Going back to work

My mum died on 3 March. She was 64, and a long term alcoholic. I spent my entire adult life trying to help her, but cut contact in June last year. The guilt and regret I feel about that is colossal. I spent her last 7 days with her in hospital, and was able to speak to her but she was too unwell to communicate as her lung had collapsed. Two weeks after she died we had a long scheduled ‘trip of a lifetime’ booked. Everyone told me I should go. It was her birthday while we were away. I arrived home on the 29th, spent Mother’s Day preparing the venue for her wake, and had her funeral on Monday 31st. Due to her time in hospital, the amount I had to do in the period after, and my holiday I have already missed 5 weeks of work and feel like I should be going back. Yesterday I did an almost full day, and I can see there might be a benefit in having some structure and distraction, but I feel like I am not coping. I work from home.

I have a meeting with my manager at 11.30 and am not sure what to say.

I am functional e.g. eating meals, keeping up with personal hygiene, taking the dog for a walk. I fall asleep ok but wake every morning at 4.45 to 4.49 replaying her death or now panicking about her body being in her grave. I feel consistently sick, exhausted, headachey, lightheaded and my fingers tingle all the time. I have intrusive thoughts that come out of nowhere and cause me to break down. This morning I have had episodes of crying that have caused me to have to sit on the floor while out in the woods. But if I am not working I am just home alone feeling terrible.
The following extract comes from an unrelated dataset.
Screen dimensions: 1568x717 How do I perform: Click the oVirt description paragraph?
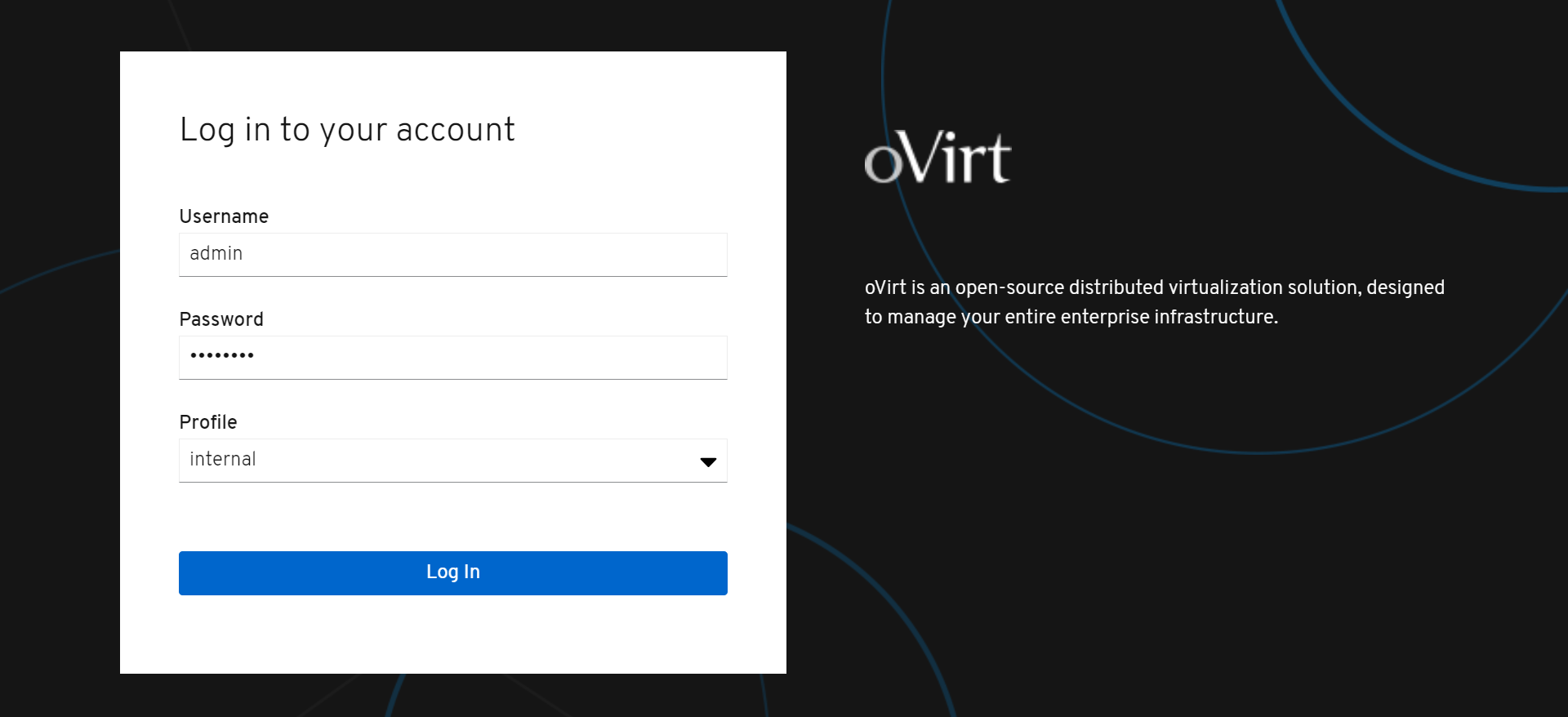click(1154, 302)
My husband and close friends are back at work, my siblings have returned to their home towns.

How do you know whether going back to work is a helpful distraction or you are not ready and will make things worse?

I’m really sorry for your loss! You’ve done far better than me though, I lost mum 26th Jan, her funeral wasn’t until 14th March, and I spent 5 weeks off work with my brother arranging and sorting everything (which seemed to take an age).
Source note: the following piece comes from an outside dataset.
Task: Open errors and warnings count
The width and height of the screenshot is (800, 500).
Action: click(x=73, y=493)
My boss told me I had run out of sick and annual leave so if stayed off I wouldn’t be paid, so I went back a few weeks ago. I work with kids in care so it may depend on your line of work but I was definitely not ready to go back. I didn’t feel like I had proper time to grieve and I didn’t really care about what I was doing. Yes having to get out of the house and speak to other people etc was nice but I’m not in a good mental place.

I had a meeting with my manager and they’re completely supportive, referred me to occupational health for counselling etc but if I could take more time off I definitely would’ve.
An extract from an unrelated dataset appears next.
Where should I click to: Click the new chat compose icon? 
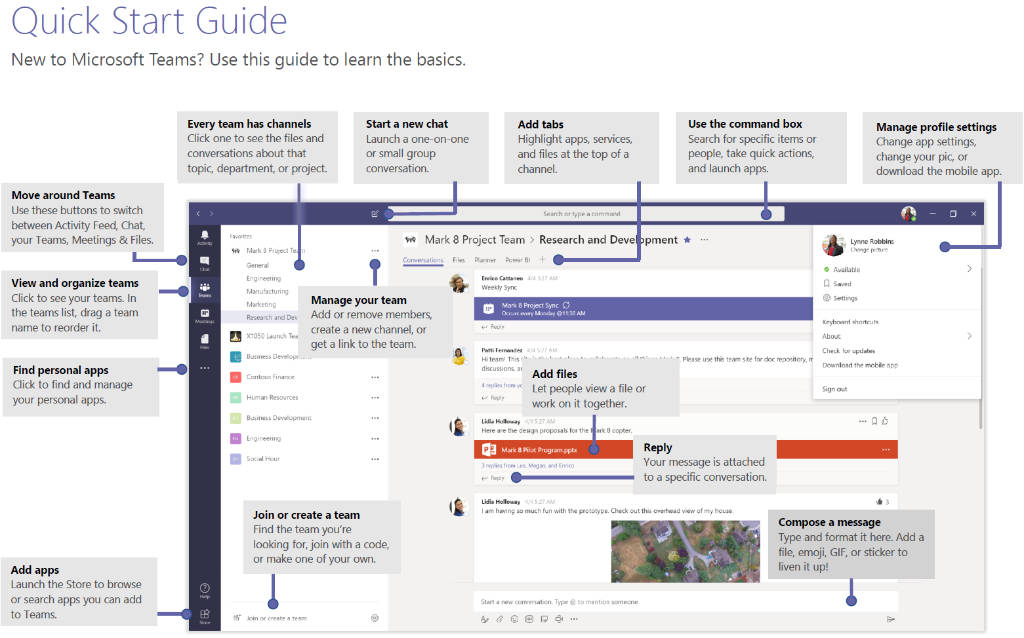click(x=375, y=214)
Once again so sorry for your loss and sending good vibes to you!

Thank you for your reply, and my heart goes out to you too.

I am sorry you ad to go back to work sooner than you were ready for.

Luckily my line of work is knowledge based, fairly non-reactive, and my work are being supportive. The time I have had so far they have just given me as compassionate leave, which is 14 whole working days and very generous.

Your comment has made me wonder if I should just ask for some more time, perhaps as annual leave, or consider getting signed off for a week or two just to take a breather and get myself together. It’s been 5 and a bit weeks since she got taken into palliative care, 4 weeks three days since she died, but it’s been a whirlwind up til now and I almost feel like the clock only started on Tuesday morning, waking up the day after her funeral.

I think it’s great that you’ve even considered going to work. I think whatever you do, there will always be an option for time off if your mental health needs it.
From my experience my grief over my mum has taken me to places I never thought about.